Cuplikan Halaman:
Selasa, 21 Desember 2010

Ladang Mimpi

Warna kuning bersemburat di langit tanda senja telah tiba. Kudengar lonceng-lonceng surga berdentingan menggema telingaku, kakiku rasa lembab karena rumput yang basah oleh hujan. Ladang ini terasa lenggang, namun indah. Rasanya aku seperti melayang di atas kapas-kapas putih yang lembut, tubuhku juga terasa begitu ringan seperti daun yang melayang-layang terhempas angin.

Itu dia bukan? Yang sedang duduk termenung di bawah pohon yang dirimbuni daun-daun hijau segar. Aku berjalan dengan tubuh yang serasa melayang menghampirinya yang sedang menatap langit jingga. Matahari sedang bersiap untuk membenamkan dirinya di balik gulungan awan dan menyisakan kegelapan di atas sana. Itu dia, yang selalu menceritakan mimpi dan dunia khayalnya kepadaku setiap sore.

“Duduklah di sampingku..” katanya padaku.

Aku menurut, dan duduk di sampingnya. Dia terus menatap langit, tanpa sedikitpun menoleh ke arahku. Ladang ini terlalu sepi tidak seperti biasanya, aku sering melihat rusa-rusa bertanduk yang meminum air dari luapan sungai di seberang sana, juga tikus-tikus yang heboh menyambut malam. Aku tidak mendengar riuh suasana ladang sore ini.

“Bolehkah aku tinggal di sini hingga aku mati?” tanyaku kepadanya. Bukankah tempat indah ini adalah miliknya? Bukankah dia yang merawat binatang dan seisinya setiap pagi? Lihatlah pondokan di ujung sana, pondokan yang terlihat rapuh dengan atap jerami itu penuh kehangatan bukan? Kehangatan yang di simpannya setiap malam melalui lilin-lilin yang meleleh memberikan cahaya redup.

Tawanya tergelak. Kudengar tawa itu begitu renyah, namun matanya sendu. Sendu seperti malam yang haru. “Ini hanya mimpimu nona.” Aku mengernyitkan kening. Bingung. “Lihatlah matahari yang hendak terbenam. Itu palsu. Kau ingat rusa-rusa yang kemarin? Itu juga palsu. Pondokan di ujung sana akan menghilang, jika kau mau meniupnya sekali. Seperti aku yang akan menghilang jika senja ini usai.”

Bahan Latihan:
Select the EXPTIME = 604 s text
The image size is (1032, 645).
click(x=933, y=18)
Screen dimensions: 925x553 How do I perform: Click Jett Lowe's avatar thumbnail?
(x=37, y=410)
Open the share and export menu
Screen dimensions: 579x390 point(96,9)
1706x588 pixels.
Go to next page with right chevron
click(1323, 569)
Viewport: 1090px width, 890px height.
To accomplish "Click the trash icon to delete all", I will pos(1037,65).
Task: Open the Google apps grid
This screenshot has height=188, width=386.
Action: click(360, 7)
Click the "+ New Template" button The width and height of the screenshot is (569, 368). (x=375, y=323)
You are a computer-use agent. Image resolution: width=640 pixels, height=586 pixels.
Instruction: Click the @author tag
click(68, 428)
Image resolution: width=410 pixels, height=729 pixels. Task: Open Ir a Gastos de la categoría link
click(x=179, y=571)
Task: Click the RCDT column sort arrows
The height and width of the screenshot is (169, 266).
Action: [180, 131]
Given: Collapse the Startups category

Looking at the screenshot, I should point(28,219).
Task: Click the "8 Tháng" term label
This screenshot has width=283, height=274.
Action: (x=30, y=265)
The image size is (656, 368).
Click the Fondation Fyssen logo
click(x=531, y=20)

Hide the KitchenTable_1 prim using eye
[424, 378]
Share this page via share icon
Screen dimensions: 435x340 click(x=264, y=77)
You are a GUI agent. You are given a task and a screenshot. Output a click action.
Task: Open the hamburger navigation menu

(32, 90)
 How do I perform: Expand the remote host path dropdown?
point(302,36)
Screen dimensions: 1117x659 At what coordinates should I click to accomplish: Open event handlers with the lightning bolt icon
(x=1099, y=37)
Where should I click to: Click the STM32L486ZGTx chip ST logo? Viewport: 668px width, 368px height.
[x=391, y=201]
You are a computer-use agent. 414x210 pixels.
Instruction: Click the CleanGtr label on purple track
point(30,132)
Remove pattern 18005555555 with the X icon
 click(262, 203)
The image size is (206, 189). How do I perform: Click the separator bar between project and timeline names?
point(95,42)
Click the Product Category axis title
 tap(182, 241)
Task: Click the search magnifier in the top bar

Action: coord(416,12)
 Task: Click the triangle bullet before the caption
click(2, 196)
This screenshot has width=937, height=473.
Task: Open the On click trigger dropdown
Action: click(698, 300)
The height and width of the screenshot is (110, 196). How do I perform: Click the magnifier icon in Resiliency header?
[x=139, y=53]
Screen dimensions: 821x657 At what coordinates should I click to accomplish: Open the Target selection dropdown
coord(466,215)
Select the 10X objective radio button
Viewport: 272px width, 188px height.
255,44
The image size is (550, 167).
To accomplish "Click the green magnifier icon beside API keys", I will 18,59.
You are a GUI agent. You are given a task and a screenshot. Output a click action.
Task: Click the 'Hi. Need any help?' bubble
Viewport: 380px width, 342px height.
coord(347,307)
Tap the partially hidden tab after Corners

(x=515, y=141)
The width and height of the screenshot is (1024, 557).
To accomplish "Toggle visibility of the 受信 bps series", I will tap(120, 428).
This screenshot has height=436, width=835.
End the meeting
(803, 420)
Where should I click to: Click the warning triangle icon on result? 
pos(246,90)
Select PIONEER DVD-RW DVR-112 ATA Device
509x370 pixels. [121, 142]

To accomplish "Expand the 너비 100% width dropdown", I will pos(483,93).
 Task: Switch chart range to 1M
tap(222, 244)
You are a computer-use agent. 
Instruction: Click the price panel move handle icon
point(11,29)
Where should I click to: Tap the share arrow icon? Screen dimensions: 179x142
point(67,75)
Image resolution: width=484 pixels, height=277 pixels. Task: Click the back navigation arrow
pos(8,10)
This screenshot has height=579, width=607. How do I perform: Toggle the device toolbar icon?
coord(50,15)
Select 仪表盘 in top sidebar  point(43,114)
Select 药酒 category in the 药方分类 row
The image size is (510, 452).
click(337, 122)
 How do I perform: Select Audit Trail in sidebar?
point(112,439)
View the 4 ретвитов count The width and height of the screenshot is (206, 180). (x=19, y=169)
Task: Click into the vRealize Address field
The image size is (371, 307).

Daftar Tugas:
1. Ubah bagian entri dari awal entri sampai baris yang memuat "click(68, 428)" dengan mengganti "screenshot" menjadi "image". Tuliskan ulang bagian itu saja tanpa perubahan lain.
2. Tolong lanjutkan cerita tentang ladang mimpi saat senja itu mulai setelah kalimat terakhirnya.
Entri-entri ini tidak berhubungan dengan cerita tersebut.

Hasil:
1.
Select the EXPTIME = 604 s text
The image size is (1032, 645).
click(x=933, y=18)
Screen dimensions: 925x553 How do I perform: Click Jett Lowe's avatar thumbnail?
(x=37, y=410)
Open the share and export menu
Screen dimensions: 579x390 point(96,9)
1706x588 pixels.
Go to next page with right chevron
click(1323, 569)
Viewport: 1090px width, 890px height.
To accomplish "Click the trash icon to delete all", I will pos(1037,65).
Task: Open the Google apps grid
This image has height=188, width=386.
Action: click(360, 7)
Click the "+ New Template" button The width and height of the image is (569, 368). (x=375, y=323)
You are a computer-use agent. Image resolution: width=640 pixels, height=586 pixels.
Instruction: Click the @author tag
click(68, 428)

2.
“Tempat ini indah, benarkah ini hanyalah mimpi?”

“Pernahkah kau melihat tempat seindah ini, sebelumnya?”

Aku menggeleng.

“Karena tidak ada keindahan yang sebenarnya di dunia nyata. Setiap keindahan hidupmu selalu menuntut konsekuensi.”

Aku menyukai tempat ini, seperti aku menyukai orang yang duduk di sampingku. “Tapi, bolehkah aku datang ke sini setiap senja? Hanya saat kau ada di sini?”

“Tentu saja, tidak ada yang melarang. Tapi suatu saat, mungkin aku akan hilang.”

“Mengapa?”

“Bukankah semua orang ingin aku menghilang? Dari dunia nyata bahkan dari mimpimu?”

“Tapi aku tidak. Hidup saja di dunia mimpiku, jika tidak di dunia nyata.”

Dia menyeringai. Wajahnya semakin muram, aku mencoba mendekat, namun matahari semakin tenggelam. Sebentar lagi aku akan tersadar dan meninggalkan ladang ini. Juga dia. Sekali lagi dia menatap wajahku, kulihat matanya yang hitam memantulkan siluet wajahku, lalu tangannya melambai dan meninggalkanku menjauh. Kini tampilan itu seperti layar yang di tarik dan di tarik menjauh dari pandanganku.

OooooooO

Well well, meskipun ini rada ga jelas dan ga penting, gapapa sih, gua Cuma pengen menuangkan kembali puisi yang di bacakan oleh mantan gebetan gue *kedip mata*, meskipun ga mirip-mirip amat, secara dengerinnya setengah sadar, dan agak ga sesuai yang di harapkan, gua sekalian mau minta komentar dia kok. Ihihihi

Mantan gebetan, tunjukan bakatmu! Loh salah *jayus* ayo berikan pendapatmu.


2 komentar:

Mantan Gebetan mengatakan...

Wah.. jadi malu nih.. paraphrasingnya bagus bangettttt.. TTTTT.TTTTT oooooo meleleh hati ini...
I Love it! *gaya rianti*
wawawawawawawwawawawawwaa... ga nyangka anda bisa merangkai kata sampe segini indah.. *terharu* :')

Rika P. mengatakan...

keren loh marisaaaaa ^o^
merinding yooow.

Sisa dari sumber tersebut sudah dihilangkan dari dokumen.